Spain’s acting PM Sanchez says he will seek investiture vote

By Inti Landauro and Charlie Devereux

MADRID (Reuters) -Spain’s acting Prime Minister Pedro Sanchez said on Wednesday he intended to seek the support of the lower house to form a new government after an inconclusive election on July 23.

“I will ask for parliament’s confidence to form a progressive government,” Sanchez said in a address to the legislators of his Socialist Party (PSOE).

He said his party, which won the second-highest number of seats in the general election held last month, will first seek to clinch the lower house speaker position on Thursday.

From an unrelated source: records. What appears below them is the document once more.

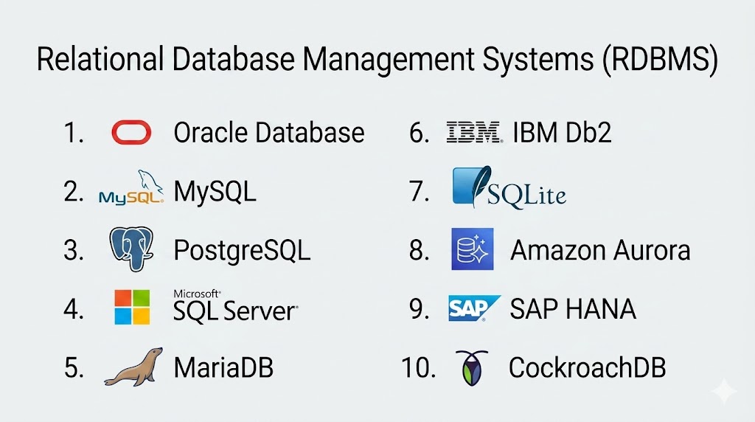Image resolution: width=755 pixels, height=422 pixels.
Task: Click the PostgreSQL text label
Action: [242, 250]
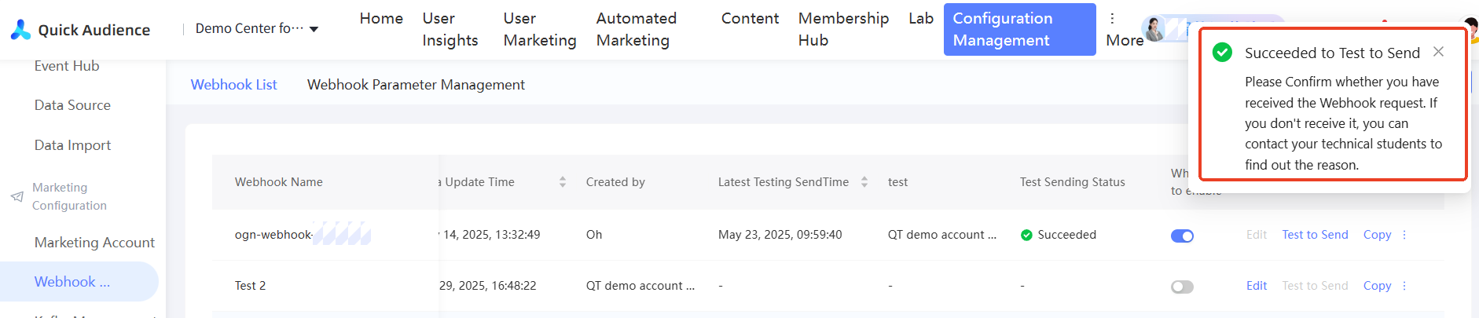This screenshot has width=1479, height=318.
Task: Click Copy link in Test 2 row
Action: pyautogui.click(x=1377, y=286)
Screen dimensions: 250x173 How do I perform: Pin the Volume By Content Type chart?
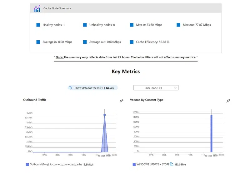click(x=228, y=101)
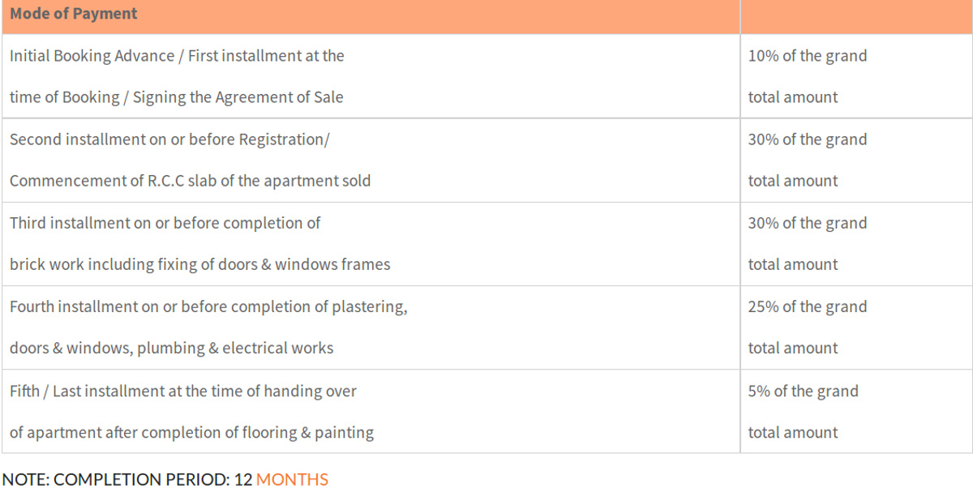Select the "25% of the grand" cell text

coord(807,306)
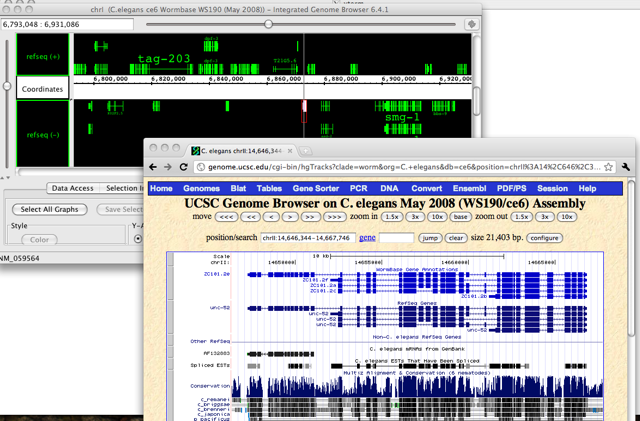Switch to the Selection Info tab
This screenshot has width=640, height=421.
[125, 188]
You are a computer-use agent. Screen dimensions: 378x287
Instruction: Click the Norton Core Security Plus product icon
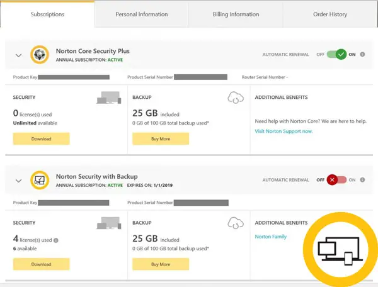[x=41, y=55]
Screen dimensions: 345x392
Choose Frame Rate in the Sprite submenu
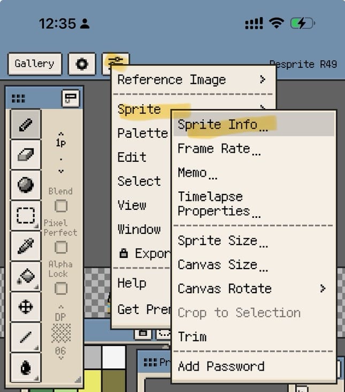pos(218,149)
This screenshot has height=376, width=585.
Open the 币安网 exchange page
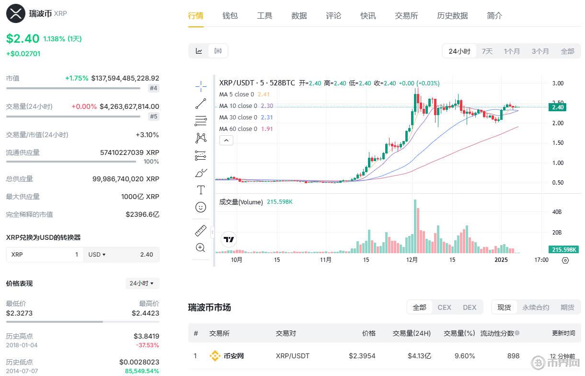(233, 356)
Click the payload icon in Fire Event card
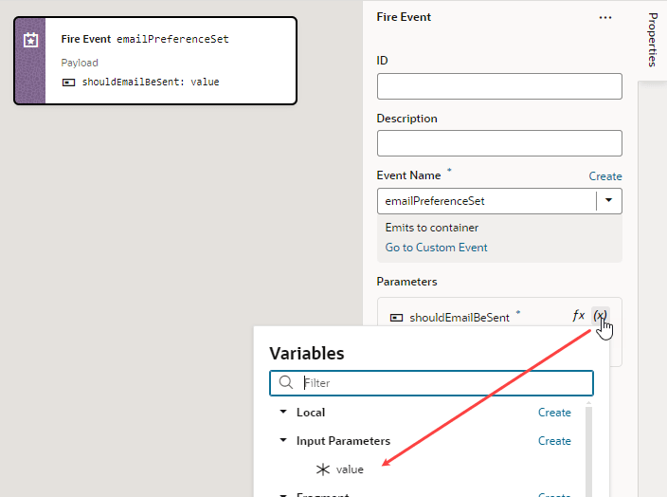 coord(68,82)

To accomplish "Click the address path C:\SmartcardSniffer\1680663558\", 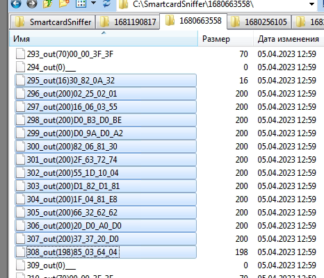I will pyautogui.click(x=193, y=4).
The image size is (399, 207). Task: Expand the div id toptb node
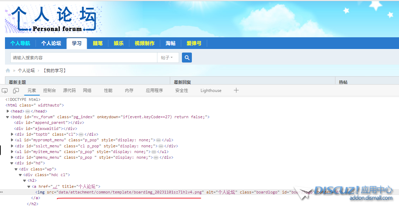click(12, 134)
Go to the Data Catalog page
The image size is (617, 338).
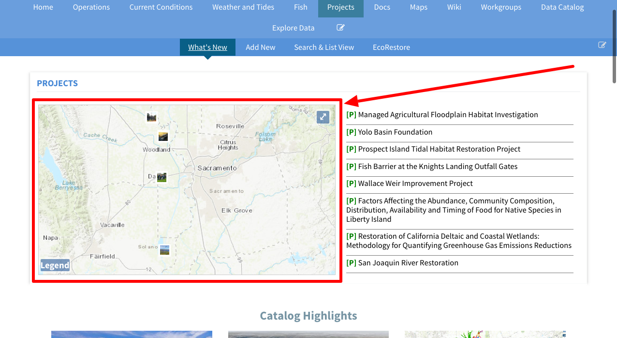pyautogui.click(x=562, y=7)

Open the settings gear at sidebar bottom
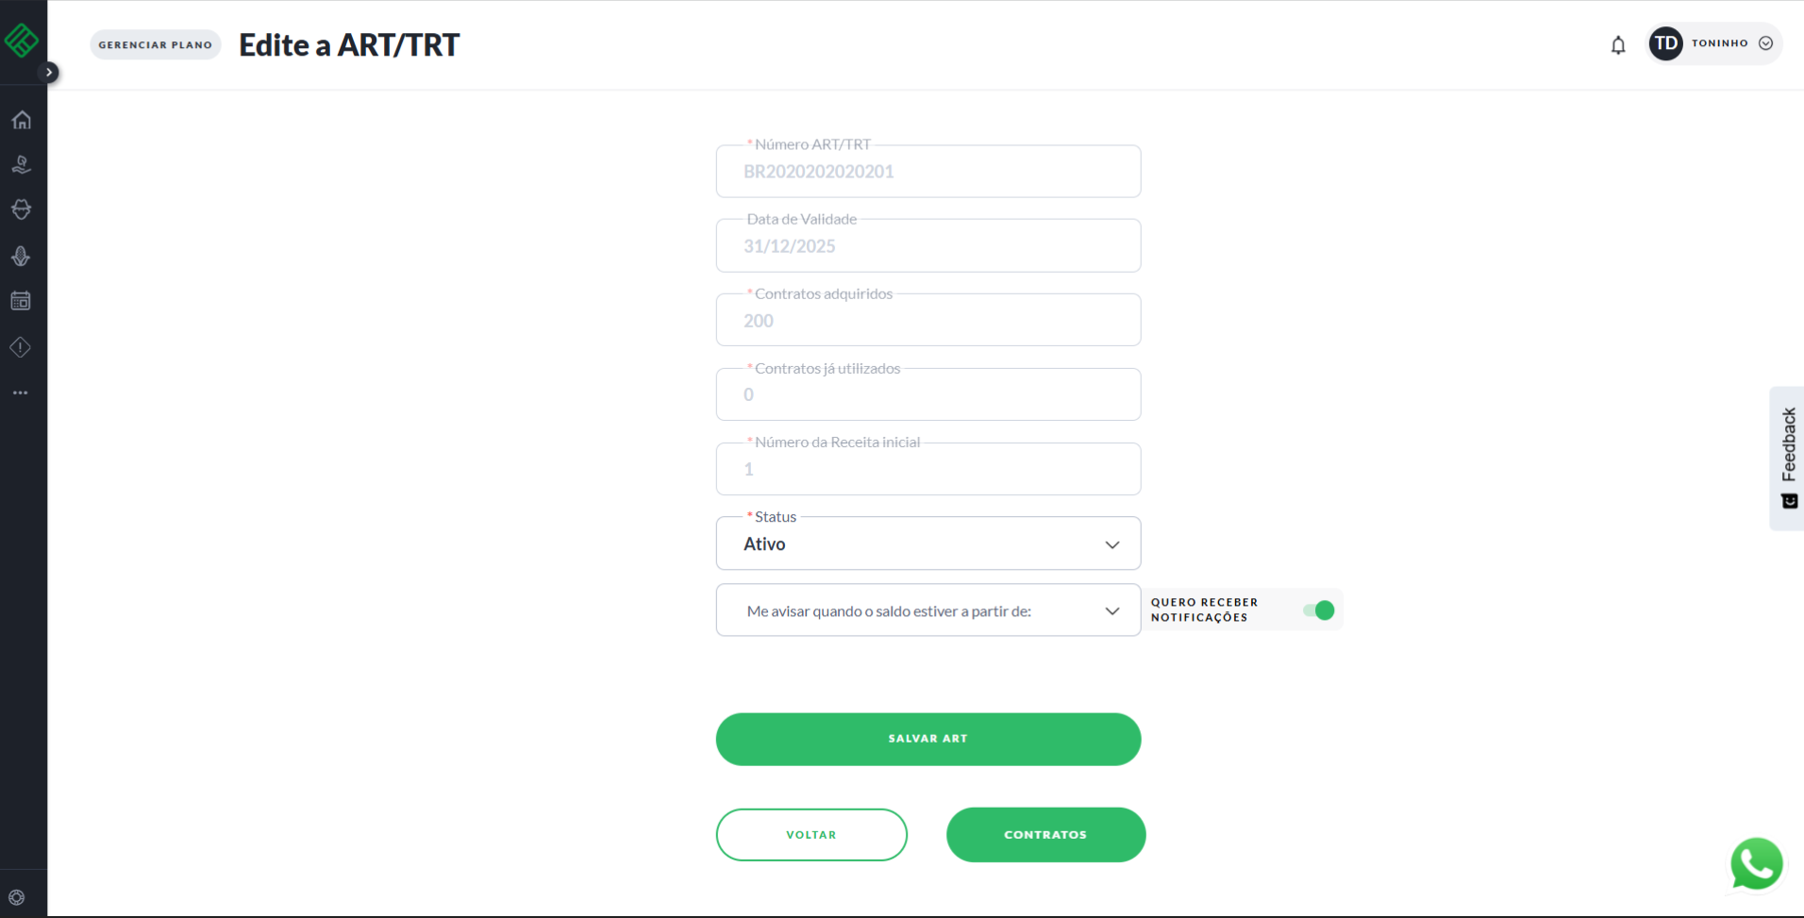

Spain’s election in July produced no outright winner, with the conservative People’s Party (PP) gaining the most seats but falling short of a majority. Both the PP and PSOE have since begun negotiating with smaller parties to court their votes in parliament to form a government.

Sanchez, who first took power in 2018, has ruled since early 2020 thanks to a minority coalition with the far-left Podemos party.

He did not say on Wednesday who his coalition partners would be, but has previously said he intends to ally with far-left alliance, Sumar that includes Podemos.

Sanchez’s PSOE, which together with Sumar has 152 seats, will need the 14 parliamentary votes of Catalan separatist parties Esquerra Republicana de Catalunya (ERC) and the more hardline Junts to win an investiture vote in the 350-seat parliament.

While the ERC has indicated a willingness to reach an accord, Junts has stuck to its demands of permission to hold a referendum on Catalan independence and an amnesty for all separatists facing legal charges related to the region’s 2017 failed independence bid. This includes its exiled leader Carles Puigdemont, who Spanish authorities are seeking to extradite from Belgium.

In a nod to the separatists, the Socialists have proposed Francina Armengol as speaker of the lower house. Armengol was regional president of the Balearic Islands from 2015-2023, where she governed in coalition with nationalist parties including the local version of ERC.

Junts has not yet indicated whether it will back Armengol’s candidacy on Thursday.

The conservative People’s Party won more seats than the Socialists, but did not secure an outright majority and faces an uphill battle as it so far lacks enough support to form a government.

It has so far failed to persuade the centre-right Basque Nationalist Party (PNV) to support its investiture even after the hard-right Vox attempted to clear the way for other parties to back the PP by hinting that it would not insist on being part of a right-wing coalition.

The PNV and Coalicion Canaria, which has one seat, had previously said they would not back a government that included the first far-right party since the dictatorship of Francisco Franco.